Notez enfin que grâce au pétrole, le charbon a connu une deuxième vie. Il se pourrait qu’il en soit de même pour le pétrole. Il pourrait connaître une 2ème vie grâce aux nanos. Mais ce n’est pas ce qui se passe avec le gaz de schiste, au cas ou vous vous posez la question. Les nanos, on devrait connaître la première vague dans les 10 ans à venir, en même temps que le pic pétrolier absolu.
Je persiste donc à dire que nous allons connaître une période, de 20 à 50 ans, de gros troubles. Quand je dis gros troubles, je parle de millions de morts.
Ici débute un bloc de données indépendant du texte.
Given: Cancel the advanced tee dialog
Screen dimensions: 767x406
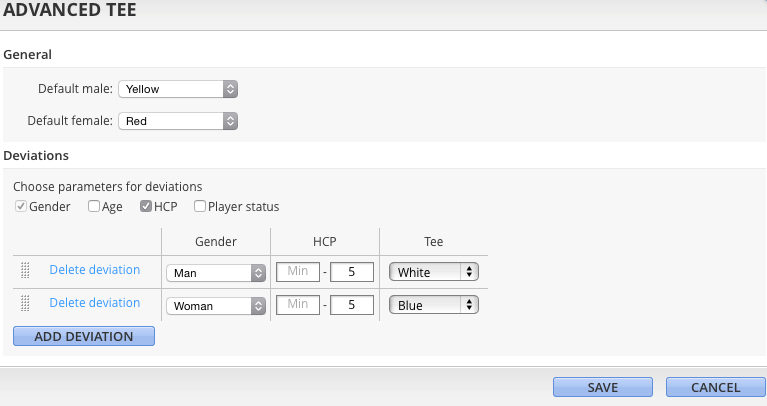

Cette grille de lecture permet de comprendre la vrai enjeu du sauvetage des banques : c’est a la fois les acquis sociaux, mais aussi les progrès technologiques qui sont en jeu. De manière très paradoxale, si on n’avait pas sauvé les banques des gens du vieux monde, ils seraient en grande difficultés aujourd’hui. Sauver les banques peut sembler être un coup des méchants capitalistes, en réalité, c’est un coup des marxistes, et c’est totalement anti-darwinien. Pourtant tout le monde semble croire le contraire.